■ Study text:
[Start of section]

Rutgers President Richard L. McCormick, U.S. Navy Secretary Ray Mabus sign agreement for fall 2012 start up

NEW BRUNSWICK, N.J. – Rutgers President Richard L. McCormick and U.S. Secretary of the Navy Ray Mabus

Agreement signed
today signed an agreement to bring a Naval Reserve Officers Training Corps (NROTC) program to Rutgers in New Brunswick in fall 2012.

No universities or colleges currently offer the program in New Jersey, which last hosted a NROTC unit in 1972. Rutgers long as offered Army and Air Force ROTC programs. Graduates are commissioned second lieutenants in their respective service branches during ceremonies held in May.

NROTC graduates taking the Navy Option will be commissioned ensigns with a minimum commitment of five years of active military service (four for nurses in the Navy Nursing Corps). The NROTC Marine Corps option leads to commissioning as a second lieutenant with a minimum commitment of four years on active duty.

Rutgers’ Board of Governors set the stage for the NROTC program in October 2011 when it approved establishment of an academic Department of Naval Science staffed by naval personnel and offering a four-year course of naval science instruction beginning this fall. The new academic department was a provision set forth by the secretary for approval of Rutgers’ application to bring the NROTC to New Brunswick.

“Rutgers is delighted to start the Naval Science program on the New Brunswick Campus and honored to offer a Naval ROTC experience to New Jersey students,” McCormick said. “The program will provide outstanding scholarship and career opportunities for those who enroll and prepare selected men and women for commissioned service in the United States Navy or Marine Corps.”

[End of section]

■ Exercises to complete:
(a) According to the Rutgers NROTC announcement, what minimum active-service commitment applies to graduates who take the Navy Option?
(b) Continue the Rutgers NROTC announcement from the end of McCormick's quoted statement.
The records that follow have no connection to the Rutgers NROTC announcement.

■ Supplied data:
[Start of section]

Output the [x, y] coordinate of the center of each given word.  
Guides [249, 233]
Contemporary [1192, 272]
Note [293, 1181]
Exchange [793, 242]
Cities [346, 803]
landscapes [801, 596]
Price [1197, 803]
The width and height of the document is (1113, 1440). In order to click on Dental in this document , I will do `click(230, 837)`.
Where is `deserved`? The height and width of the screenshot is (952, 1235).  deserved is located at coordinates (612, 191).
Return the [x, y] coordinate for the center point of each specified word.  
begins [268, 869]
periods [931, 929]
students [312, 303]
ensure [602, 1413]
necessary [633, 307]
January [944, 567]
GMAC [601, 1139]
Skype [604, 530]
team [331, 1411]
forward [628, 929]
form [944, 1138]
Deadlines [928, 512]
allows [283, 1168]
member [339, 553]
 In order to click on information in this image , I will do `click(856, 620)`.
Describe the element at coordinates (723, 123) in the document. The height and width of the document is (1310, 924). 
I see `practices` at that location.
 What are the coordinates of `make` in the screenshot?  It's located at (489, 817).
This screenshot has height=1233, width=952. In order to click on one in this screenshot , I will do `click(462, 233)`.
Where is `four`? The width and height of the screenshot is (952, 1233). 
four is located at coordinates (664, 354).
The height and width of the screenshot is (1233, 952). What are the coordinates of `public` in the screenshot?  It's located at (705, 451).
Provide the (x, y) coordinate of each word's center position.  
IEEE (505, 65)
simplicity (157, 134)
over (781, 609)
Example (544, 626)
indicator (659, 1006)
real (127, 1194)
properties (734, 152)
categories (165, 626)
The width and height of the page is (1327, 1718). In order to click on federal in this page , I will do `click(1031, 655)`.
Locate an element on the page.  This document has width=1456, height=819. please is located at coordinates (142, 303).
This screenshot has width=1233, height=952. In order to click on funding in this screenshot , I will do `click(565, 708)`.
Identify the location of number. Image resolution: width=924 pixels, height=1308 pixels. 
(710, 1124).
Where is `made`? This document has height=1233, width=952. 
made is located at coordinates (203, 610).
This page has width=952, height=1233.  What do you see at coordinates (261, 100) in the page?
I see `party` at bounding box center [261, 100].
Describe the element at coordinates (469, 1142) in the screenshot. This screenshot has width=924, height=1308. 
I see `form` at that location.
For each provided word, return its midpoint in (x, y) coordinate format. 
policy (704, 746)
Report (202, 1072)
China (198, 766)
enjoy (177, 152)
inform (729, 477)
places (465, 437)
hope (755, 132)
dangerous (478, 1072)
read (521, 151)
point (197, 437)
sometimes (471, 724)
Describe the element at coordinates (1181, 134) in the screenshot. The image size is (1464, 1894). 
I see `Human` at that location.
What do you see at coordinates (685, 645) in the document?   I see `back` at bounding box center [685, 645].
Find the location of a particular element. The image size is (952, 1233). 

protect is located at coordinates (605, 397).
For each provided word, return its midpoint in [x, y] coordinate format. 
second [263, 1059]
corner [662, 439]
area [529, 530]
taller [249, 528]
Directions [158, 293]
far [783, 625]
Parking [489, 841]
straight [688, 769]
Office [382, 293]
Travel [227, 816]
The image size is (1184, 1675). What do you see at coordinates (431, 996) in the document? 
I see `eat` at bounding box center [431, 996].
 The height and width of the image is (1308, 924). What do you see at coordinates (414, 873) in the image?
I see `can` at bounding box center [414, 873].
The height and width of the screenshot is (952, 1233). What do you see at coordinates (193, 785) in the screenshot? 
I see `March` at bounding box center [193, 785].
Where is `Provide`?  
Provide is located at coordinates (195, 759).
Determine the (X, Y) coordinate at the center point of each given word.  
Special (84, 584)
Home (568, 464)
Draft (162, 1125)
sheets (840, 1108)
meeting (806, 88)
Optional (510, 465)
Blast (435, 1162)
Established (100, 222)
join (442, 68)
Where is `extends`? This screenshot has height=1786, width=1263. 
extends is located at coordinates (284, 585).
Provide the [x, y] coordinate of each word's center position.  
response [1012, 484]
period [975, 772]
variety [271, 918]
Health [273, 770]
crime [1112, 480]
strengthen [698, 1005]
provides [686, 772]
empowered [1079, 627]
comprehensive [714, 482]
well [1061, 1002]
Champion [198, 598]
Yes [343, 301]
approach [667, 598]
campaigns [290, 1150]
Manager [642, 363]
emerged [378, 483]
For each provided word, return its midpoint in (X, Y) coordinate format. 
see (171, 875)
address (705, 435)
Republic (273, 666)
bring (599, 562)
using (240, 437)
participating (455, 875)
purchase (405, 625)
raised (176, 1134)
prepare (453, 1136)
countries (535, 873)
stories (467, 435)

[End of section]

■ Task-by-task results:
(a) Five years of active military service, or four for nurses in the Navy Nursing Corps.

(b)
“I am pleased we are bringing professional military education and training to diverse, world-class educational environments like Rutgers,” Mabus said. “While this is a great opportunity for the Navy, Rutgers faculty, students and surrounding communities will benefit from the unique opportunity to know firsthand the pride, professionalism and versatility of our Sailors and Marines.”

The secretary, who noted Rutgers’ diverse student population and strong reputation in engineering and the sciences, called Rutgers a good fit for the Navy and Marine Corps as the service branches seek to meet global challenges during a time of increasing technological demands.

The NROTC program develops young men and women morally, mentally and physically, and instills in them the highest ideals of honor, courage and commitment. The program educates and trains students for leadership positions in an increasingly technical Navy and Marine Corps.